(Illustration by DonkeyHotey via Flickr)

On a national level, the November election will be the most important in four years. But for St. Louisans, the primary election Tuesday (Aug. 7) was also a big deal. Or as it was aptly written by University of Missouri–St. Louis political scientist Terry Jones in a St. Louis Beacon commentary last week, “If you want to decide who would best serve your views in the U.S. House of Representatives or Missouri General Assembly, don’t wait until November.”

Jones, the chair of the Department of Political Science, pointed out that the winners of the aforementioned races wouldn’t become official until after the fall election, but a win in August pretty much meant a win in November.

“August primary elections once determined the contenders for the final choice in November,” Jones wrote in the Beacon. “It was how Democratic and Republic voters chose who would best represent their respective political teams.

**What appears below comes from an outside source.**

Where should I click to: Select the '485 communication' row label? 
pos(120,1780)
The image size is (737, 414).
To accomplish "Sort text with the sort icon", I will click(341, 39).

But as legislative districts have become less competitive, primaries are the de facto general election.”

UMSL political scientists fielded numerous media inquiries before and after Tuesday’s election to help make sense of the races and results.

The day after the polls closed, Dave Robertson, Curators’ Teaching Professor of Political Science, weighed in on KMOX (1120 AM) and said the clear national story was Todd Akin’s win to earn the Republican nomination to challenge Democratic incumbent Sen. Claire McCaskill

“Akin was able to win a lot of votes in the St. Louis area,” Robertson told KMOX. “That was a little bit of a surprise to me. I thought (John) Brunner and Akin would pretty much split the vote.”

Robertson said the public prayer amendment pulled people to the polls and likely helped Akin. About a million people cast their vote on the issue. And while the race for the GOP nomination wasn’t as close as Robertson had thought, he predicted in The Washington Post that McCaskill would be viewed as the underdog this fall. He also spoke with The Kansas City (Mo.) Star about the forthcoming Akin-McCaskill race.

The political scientists were less surprised by the outcome of the Lacy Clay-Russ Carnahan race, which pitted the two Democrat congressmen against one another in the newly consolidated St. Louis congressional districts. Clay was the winner.

“The redrawn 1st Congressional District was still largely the old 1st Congressional District,” Jones said on KTVI (Channel 2). “So the contest was taking place on Congressman Clay’s home turf.”

In addition, Lana Stein, professor emeritus of political science, was quoted in the St. Louis Post-Dispatch about Clay’s primary win.

Robertson also discussed the election results on KSDK (Channel 5) and St. Louis Public Radio | 90.7 KWMU. All three of the political scientists provided the media and public with insight of the races and issues on the ballot prior to the election, including a St. Louis Post-Dispatch article on the prayer amendment. It featured quotes from David Kimball, associate professor of political science, and also ran in USA Today and the Washington Post.